__WHAT THE TASK ASKS__: At the line with "You are a computer-use agent. The", start transcribing; stop after the last line of the data below. Keep it exact and leave pictures out.

__RECORDS FOR THIS TASK__:

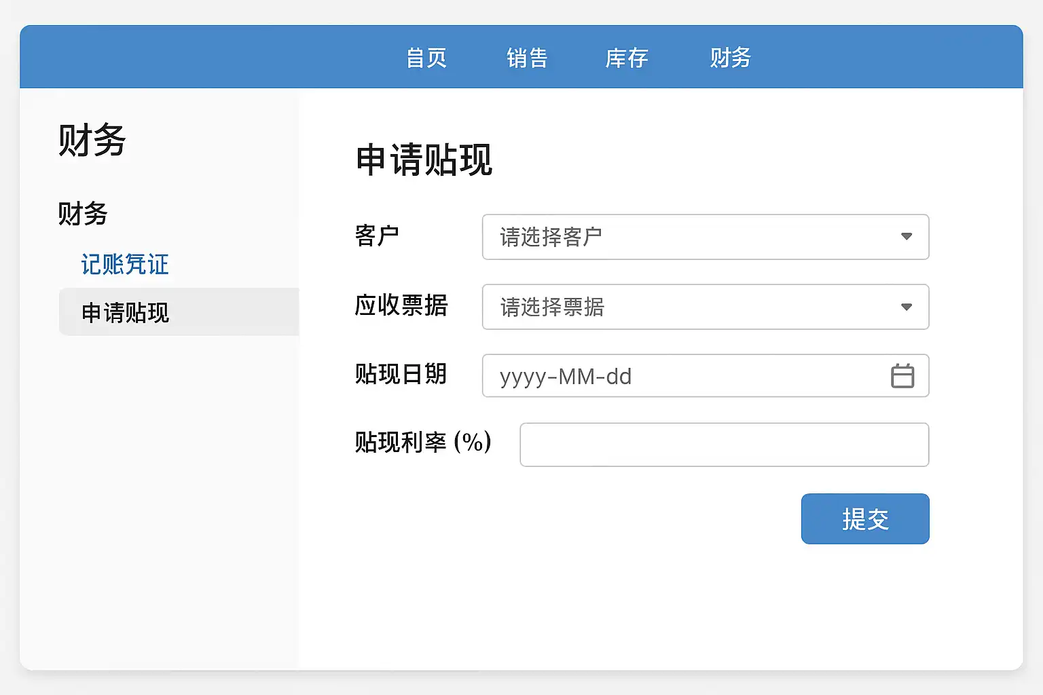Click the 客户 field label
This screenshot has width=1043, height=695.
pyautogui.click(x=377, y=236)
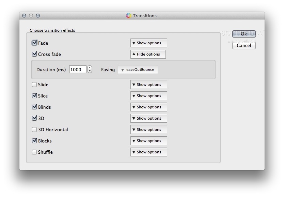Uncheck the Fade transition checkbox
284x197 pixels.
click(x=34, y=43)
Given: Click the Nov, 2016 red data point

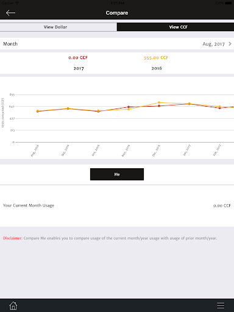Looking at the screenshot, I should 129,107.
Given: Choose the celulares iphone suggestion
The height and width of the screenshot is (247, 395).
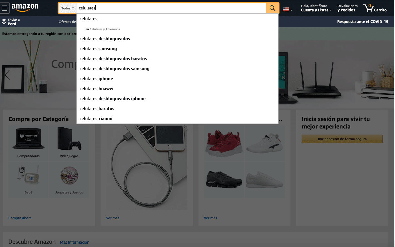Looking at the screenshot, I should click(96, 79).
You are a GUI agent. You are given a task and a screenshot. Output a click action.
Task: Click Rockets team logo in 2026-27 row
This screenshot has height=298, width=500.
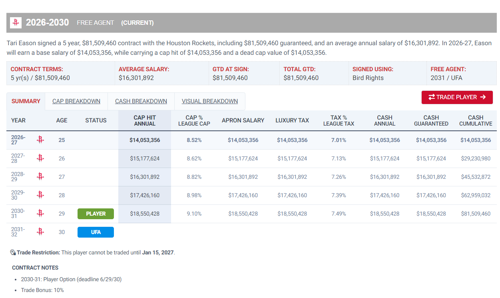pos(40,140)
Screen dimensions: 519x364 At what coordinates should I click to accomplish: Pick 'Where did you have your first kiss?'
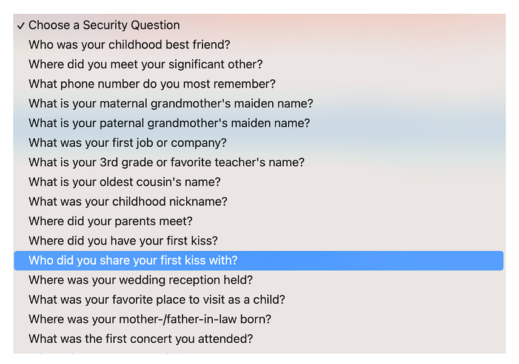[x=259, y=241]
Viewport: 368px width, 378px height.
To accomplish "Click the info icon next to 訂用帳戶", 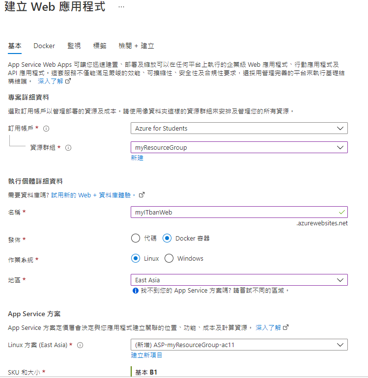I will point(46,129).
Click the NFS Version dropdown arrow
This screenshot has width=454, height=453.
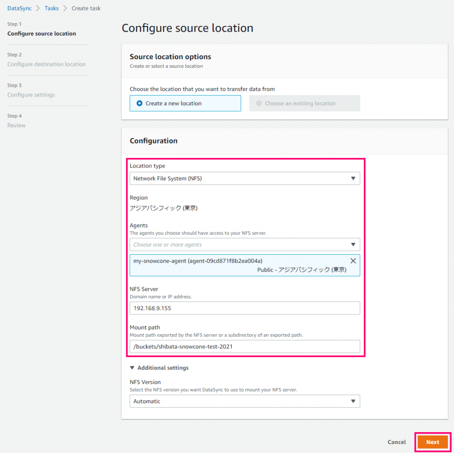tap(353, 401)
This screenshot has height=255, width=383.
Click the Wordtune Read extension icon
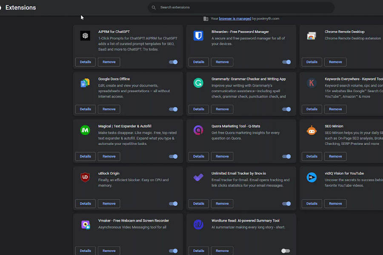(x=198, y=224)
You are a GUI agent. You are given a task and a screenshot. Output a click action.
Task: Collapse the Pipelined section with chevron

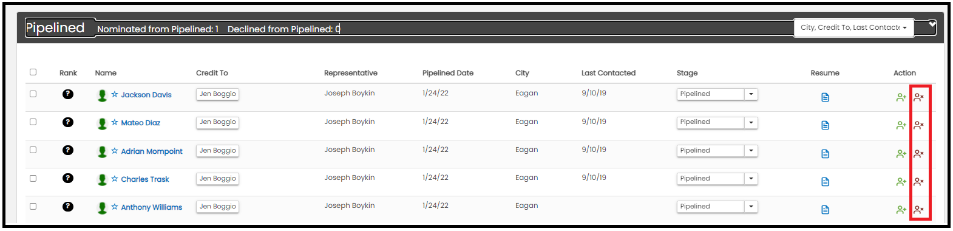[x=932, y=24]
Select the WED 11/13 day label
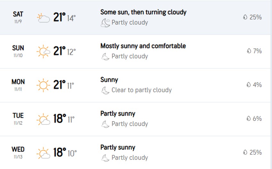The width and height of the screenshot is (272, 169). pos(18,153)

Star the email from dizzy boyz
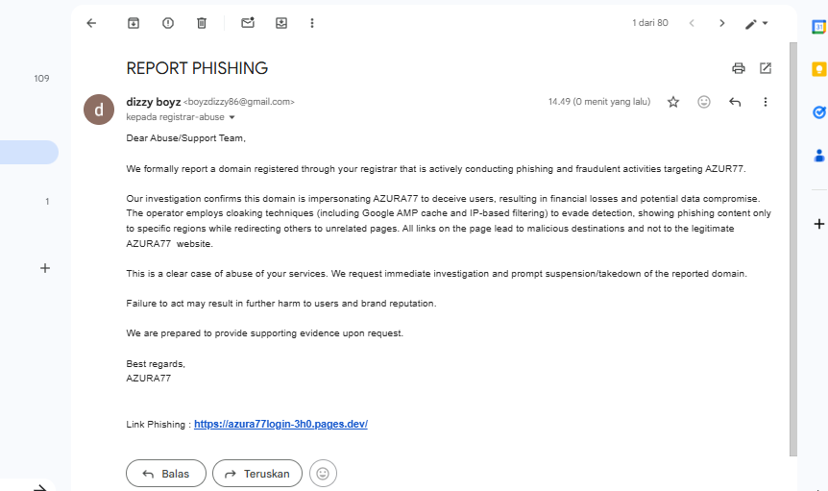[673, 102]
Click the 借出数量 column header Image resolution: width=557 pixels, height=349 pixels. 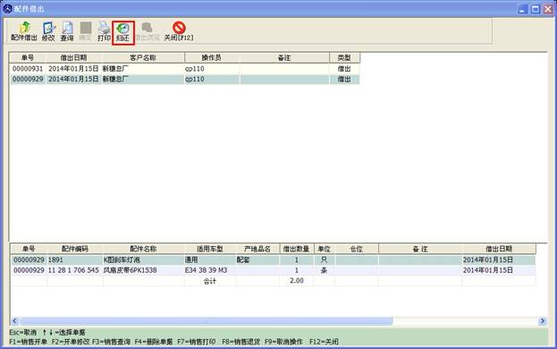click(296, 249)
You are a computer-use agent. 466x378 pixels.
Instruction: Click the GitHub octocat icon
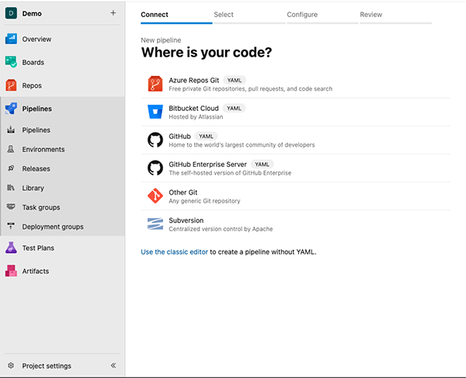[155, 140]
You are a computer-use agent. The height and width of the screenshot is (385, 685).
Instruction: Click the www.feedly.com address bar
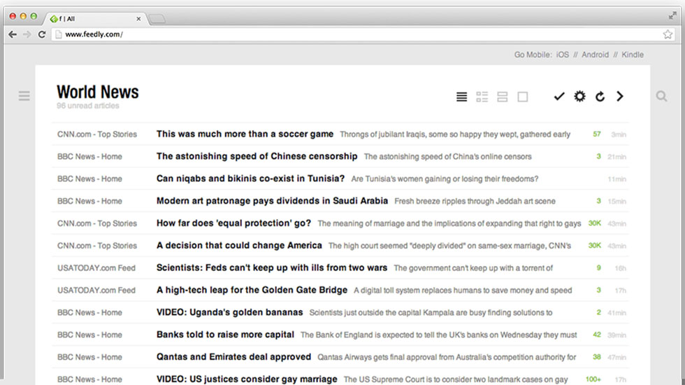pyautogui.click(x=349, y=34)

__REPLY__:
You are a computer-use agent. The height and width of the screenshot is (385, 685).
Instruction: Click the www.feedly.com address bar
pyautogui.click(x=349, y=34)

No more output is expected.